··· Excerpted passage

Map of Hampshire Thomas Milne, 1791 - Introduction.

Extracted sheet

 Turnpikes around Romsey

 As can be seen, the amount of information about the Turnpikes varied considerably, even between map extracts in close proximity.

So many interesting things on this map. Some Turnpike related, others not.

There is a name of a Turnpike opposite Broadlands Park,on the road to Salisbury.On the East side of Romsey, previously Rumsey, there is Huntred Gate Turnpike, about where the Hundred is now. To the North can be found Timsbury Bridge Turnpike.

On a road going west from the Timsbury Bridge Turnpike is Standbridge, just south of Awh Turnp. Was this linked to Standbridge Estate, Standbridge and Standbridge Erles and the Fifield family. Possible ancesters.

South from there, Sparsholt Tower with Lord Palmerston, and back across the River Test to Broadlands Park and Ld Viscount Palmerston

Top left of the map there is a Bye Gate, presumably Turnpike, and bottom centre, Ranvills Gate. Compared to the previous map around Ringwood, this is awash with Turnpike information, but is still only a fraction of the locations.

Another home, Embley House, owned by Sir William Heathcote, Bart. He and his son Thomas enlarged the estate, added to the house, and laid out drives and gardens. Following Thomas's death in 1825, the estate passed to William Heathcote who sold Embley to William Edward Nightingale, the father of Florence Nightingale.

Map of Hampshire Thomas Milne, 1791 - Introduction.

Extracted sheet

OS 25" Romsey, Sun Arch (The railway bridge near the T.  Pike.)

OS 25" Romsey Hundred Gate Turnpike and Poor House

OS 25" Stanbridge Hall

OS 25" Embley House

Laurel Cottage

Moving on to a different Map Maker.

A different style. As for Turnpikes, a noticeable absence of Gate annotations.

It does show the position of Laurel Cottage, North of Cadnam which is mentioned in the District 1 part of the 1841 Census. That will help with plotting the Enumerators Route.

Greenwood's Hampshire 1826 - Introduction

Extracted Sheet

OS 25" Cadnam, Coppithorn Hill, Copythorne and Laurel Cottage 

 Picked Post T Pike

 Finally, the Ordnance Survey. Slightly out of chronological order as this is 1810 and Greenwood's was 1826. However, the series goes from 1810s to 1840s, so perhaps not out of order.

A general lack of Turnpike information. However, East of Ringwood, on the Romsey Road, near Picked Post, there is an annotation of T. Pike in the same location as the Thomas Milne, 1791 map of the same area, mentioned above.

I also noticed the Hurst Farm north of Ringwood, an ancestor perhaps.

······
··· Dataset content

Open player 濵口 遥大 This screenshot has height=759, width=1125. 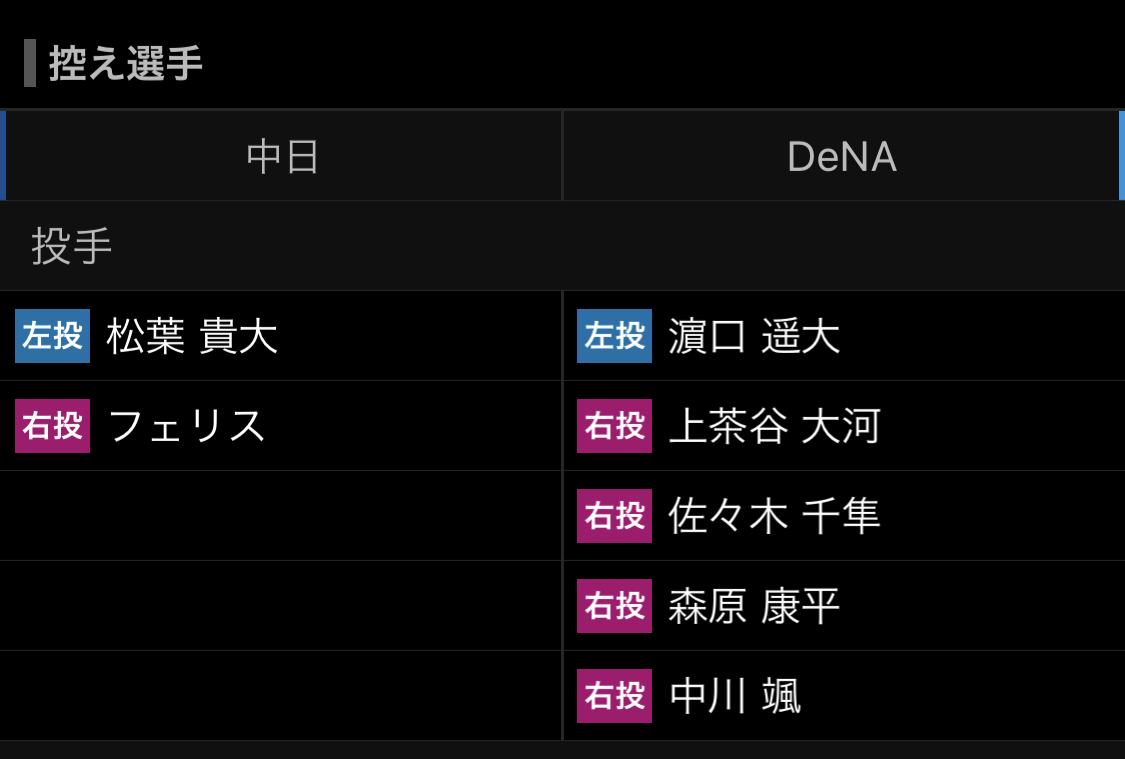coord(754,336)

······

§ Directions for this task
Write out the stretch of the passage on Hampshire turnpikes from "Turnpikes around Romsey" through "related, others not.", substituting "greatly" for "considerably". The material has no role in this exercise.

§ Written answer
Turnpikes around Romsey

 As can be seen, the amount of information about the Turnpikes varied greatly, even between map extracts in close proximity.

So many interesting things on this map. Some Turnpike related, others not.